Not everyone may be happy about the contents and directions in a will. Some heirs might feel slighted, but hurt feelings do not provide a legal basis for overturning a last will and testament. However, some issues might come up during probate that supports a valid claim to contest the document. An Alabama court may discover problems with the will that lead to siding with the person challenging it.
Valid grounds for contesting a will
Concerns may exist about the testator’s mental capacity when drawing up and signing the will. If the testator lacked the mental capacity to understand what he or she was doing, the will could be legally unsound. Sadly, unethical relatives or others could take advantage of someone’s limited capacity and guide them to create a will that benefits them. If proof exists that this occurred, the will could be deemed invalid.
Outright fraud might happen; such instances may involve getting the testator to sign a will that is not the one he or she wrote. Such “bait-and-switch” tactics do not lead to a legally valid will. Neither would instances where undue influence guides a testator’s hand to sign a document.
Contesting the will
When the will enters probate, those interested in contesting the will must have standing. A close relative, such as a son or daughter, could potentially have standing. Distant relatives or those with little contact with the testator may not have standing.

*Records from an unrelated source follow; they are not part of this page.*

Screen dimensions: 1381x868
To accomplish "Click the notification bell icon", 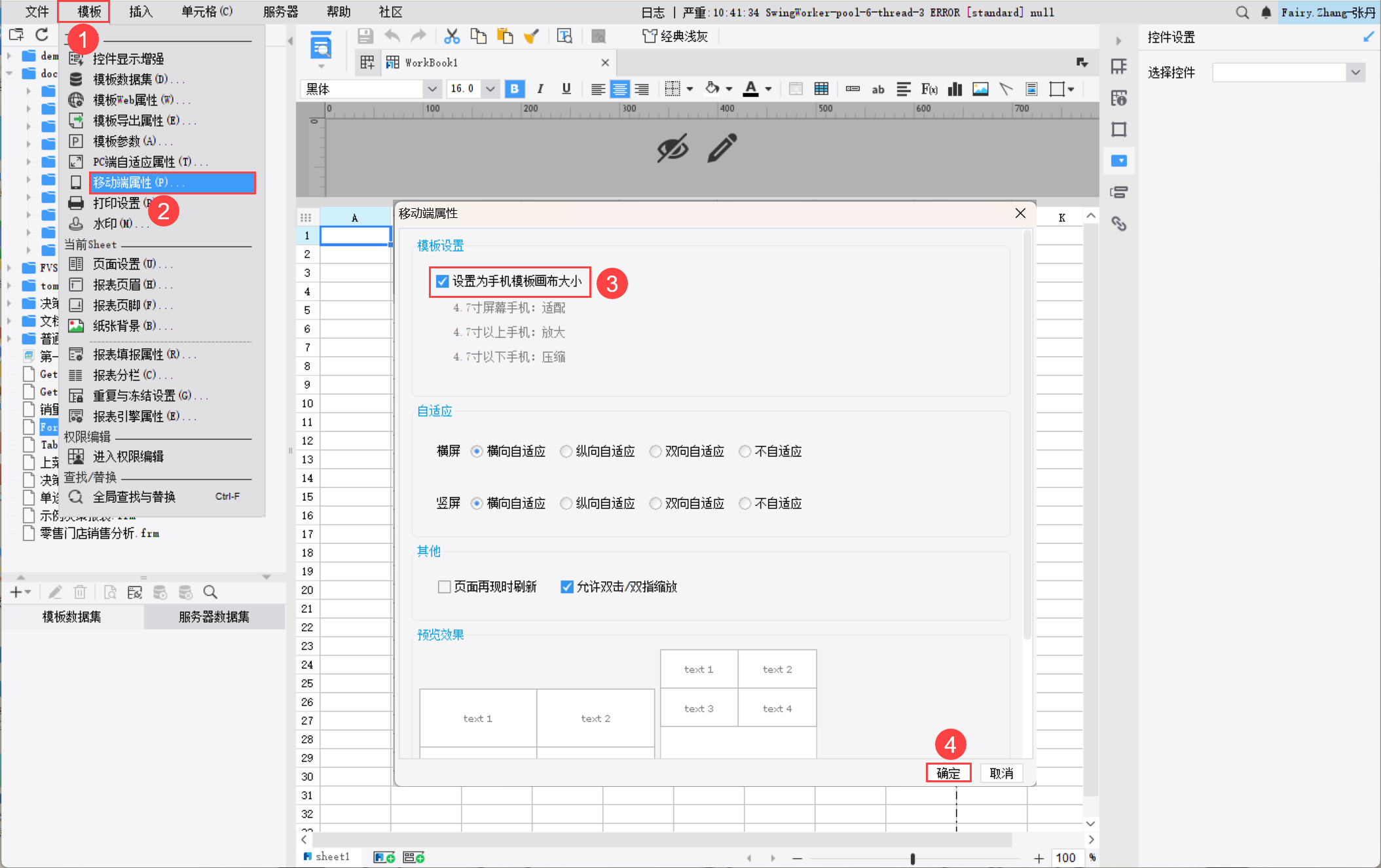I will (x=1266, y=12).
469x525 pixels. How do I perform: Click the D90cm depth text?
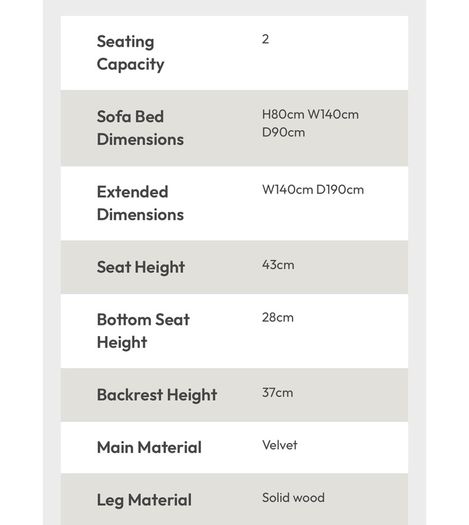284,132
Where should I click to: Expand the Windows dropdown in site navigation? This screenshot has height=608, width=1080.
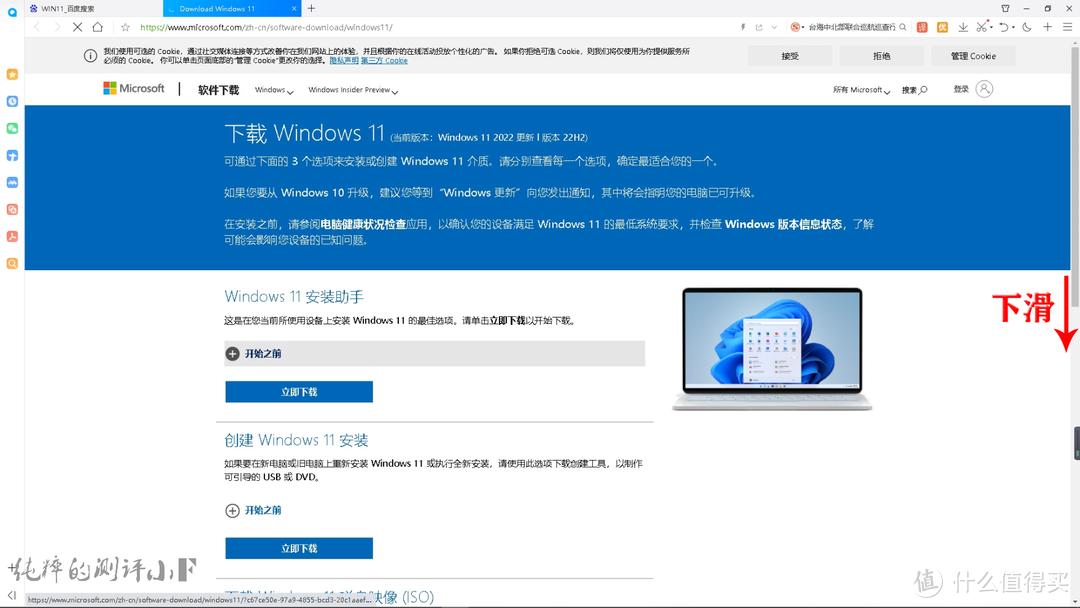click(272, 89)
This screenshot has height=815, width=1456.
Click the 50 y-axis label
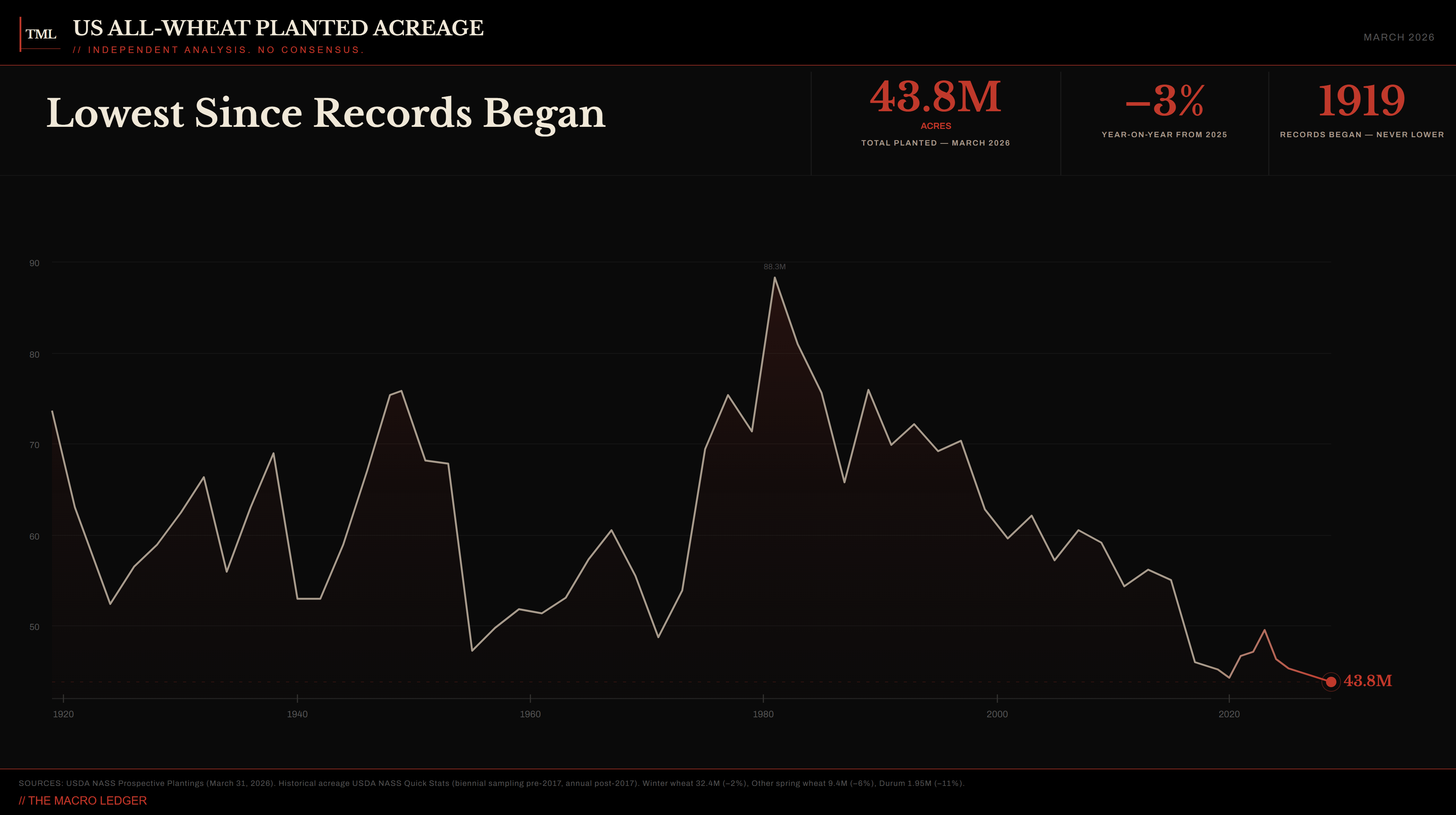[34, 627]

No matter who takes legal action to contest a will, the individual must prove any claims about undue influence, limited mental capacity, fraud or other grounds. Sometimes, the burden of proof is high.
That said, any will that does not meet the state’s criteria to be valid, such as an unsigned document, won’t stand in probate. Once the judge discovers that the will is not legally valid, the court may turn to intestate laws to carry out probate.